12 de agosto de 2006. Antonio García - Trevijano
Bajo la dictadura, varias generaciones fueron familiarmente inculcadas, con ahínco, de temor a la sociabilidad y de miedo a la autoridad. La prudencia aconsejaba retraimiento en las expresiones y servilismo en las acciones. La miseria se aliviaba con la emigración. Filósofos educadores (Ortega, Aranguren) proponían domar la fuerza de la conciencia con el bromuro etéreo de la viscencia o fuerza del conocimiento. Y la juventud se concentraba en su preparación y elevación profesional.
El crecimiento económico y la muerte del dictador dieron una oportunidad histórica a la libertad política y a la conciencia civil. Pero la fórmula de los oligarcas, la Monarquía de Partidos, las frustró con traiciones políticas de altos vuelos y deslealtades personales a ras de tierra.
La “libertad sin ira“, la del asueto de la política en el festival del consenso, mudó repentinamente aquel retraimiento en exhibicionismo impúdico y cháchara idiotista, en desnudez de cuerpos y vaciamientos de almas; aquel servilismo, en servidumbre voluntaria y corrupción forzosa; aquella elevación profesional, en analfabetismos igualitarios y demagogias de cuota; la ilusa viscencia, en conciencia partidista del conocimiento y en planificación formativa de la ignorancia.
Los resultados no se hicieron esperar.
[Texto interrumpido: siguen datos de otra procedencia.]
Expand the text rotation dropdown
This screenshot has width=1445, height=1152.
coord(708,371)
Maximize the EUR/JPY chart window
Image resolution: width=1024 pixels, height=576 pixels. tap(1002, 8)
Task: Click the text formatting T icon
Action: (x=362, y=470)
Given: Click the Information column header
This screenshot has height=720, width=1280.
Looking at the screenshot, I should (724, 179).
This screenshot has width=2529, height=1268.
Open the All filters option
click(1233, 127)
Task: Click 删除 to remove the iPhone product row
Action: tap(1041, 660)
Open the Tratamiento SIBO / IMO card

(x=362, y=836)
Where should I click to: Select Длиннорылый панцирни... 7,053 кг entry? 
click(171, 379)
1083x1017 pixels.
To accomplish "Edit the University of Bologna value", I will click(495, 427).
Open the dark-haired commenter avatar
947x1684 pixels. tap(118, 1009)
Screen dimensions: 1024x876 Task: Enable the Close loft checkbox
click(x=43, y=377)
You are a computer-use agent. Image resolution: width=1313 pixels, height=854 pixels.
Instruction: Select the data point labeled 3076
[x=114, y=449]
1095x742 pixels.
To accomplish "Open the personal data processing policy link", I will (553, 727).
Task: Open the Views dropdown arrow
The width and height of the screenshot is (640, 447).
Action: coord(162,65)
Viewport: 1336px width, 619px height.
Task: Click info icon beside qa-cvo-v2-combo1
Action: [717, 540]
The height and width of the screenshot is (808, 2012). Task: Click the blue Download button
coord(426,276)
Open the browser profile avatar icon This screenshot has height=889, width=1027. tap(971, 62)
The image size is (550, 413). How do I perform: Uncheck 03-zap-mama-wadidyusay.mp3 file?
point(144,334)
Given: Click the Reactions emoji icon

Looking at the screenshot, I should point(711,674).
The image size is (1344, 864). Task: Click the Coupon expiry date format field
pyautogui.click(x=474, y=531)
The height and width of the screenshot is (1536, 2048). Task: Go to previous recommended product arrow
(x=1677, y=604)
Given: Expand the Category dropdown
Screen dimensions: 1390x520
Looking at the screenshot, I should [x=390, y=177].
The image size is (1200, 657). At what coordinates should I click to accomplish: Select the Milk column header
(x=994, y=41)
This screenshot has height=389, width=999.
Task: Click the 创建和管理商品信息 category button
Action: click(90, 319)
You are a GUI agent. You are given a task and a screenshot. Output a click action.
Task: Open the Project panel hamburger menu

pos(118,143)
Fratrías nacionalistas en lugar de patria nacional. Licencias personales en lugar de libertad colectiva. Consumo de mercancías culturales en lugar de investigación científica, creación artística y pensamiento social. Los temores y miedos de antaño fundaron la cobardía y la indiferencia de hogaño. Los espectros de la Transición solo los podrá desvanecer una organización de la valentía, en la revolución cultural que dirija la decencia social y la inteligencia crítica.
En el quicio de la vida donde giran las virtudes cardinales faltó sitio para el desarrollo independiente de la fortaleza. En la educación religiosa de la infancia, el lugar de esa virtud lo usurparon la prudencia y la templanza. Esta última, cultivada como estilo vital por la filosofia existenciaria, constituyó el temple de ánimo (temperancia) que definió el talante fascista.
Pero no es con talante de gobierno, sino con fortaleza o valentía personal de gobernado, como se podrá comunicar valor cívico a los conquistadores sociales de la libertad política y la democracia. La épica literaria y los historiadores románticos nos mostraron el valor de los héroes. Y sin necesidad de heroísmo, ninguna reflexión intelectual, salvo la militar, se ha ocupado de la virtud de la valentía ni, por supuesto, del modo de organizarla en la sociedad civil.
Como clase, los intelectuales han denigrado la valentía, tanto en sus conductas personales, como en sus producciones ideológicas. No es el momento de explicar el origen de la doble causa, personal y social, de su tradicional cobardía. Lo que importa es descubrir los cimientos sobre los que levantar el noble edificio de la valentía personal, como albergue del valor ciudadano. Un tipo de valor cercano, pero no idéntico, al valor cívico, que de modo discontinuo se hace presente, incluso en las dictaduras, para aliviar el dolor de las víctimas o los daños a la Naturaleza, en situaciones catastróficas no ocasionadas por el poder político.
La valentía, a diferencia de la temeridad, surge del conocimiento de la naturaleza imaginaria de casi todas las causas de miedo. Se es valiente ante la opinión ajena, no ante la propia. Pues no hay coraje, sino serenidad, en el que actúa a tenor de lo que demanda la circunstancia, a sabiendas de que ningún peligro le acecha, y ningún riesgo serio asume con su acción. La falta de valentía para diferir de la opinión común pertenece hoy a la categoría de acciones, sentimientos y hábitos residuales de la dictadura.
Sin clarividencia de la falta de peligro real, el deber moral se constituye en motor de la valentía, cuyo grado se acompasa al de la intensidad de aquel, según la estimación que tenga de lo valeroso para alcanzar lo valioso. Si nada es más valioso que la verdad y la libertad, nada será más valeroso que las acciones para conquistarlas. Y siendo el valor tan contagioso como el miedo, a la visible organización de éste, en la propaganda del sistema monárquico, debemos responder con la organización de la valentía para decir la verdad en público, difundiendo la valiosa idea de que la República Constitucional debe venir en cumplimiento de un deber cívico, porque ella constituye la democracia y el buen sentido de la sociedad civil.
La valentía individual es la materia prima del valor cívico colectivo. Y la falta de coraje disimula la falta de buen sentido. La decencia y la inteligencia son para el valor, lo que el oxígeno para el fuego. Llamemos juntas a la decencia y la inteligencia, y tendremos organizada la valentía.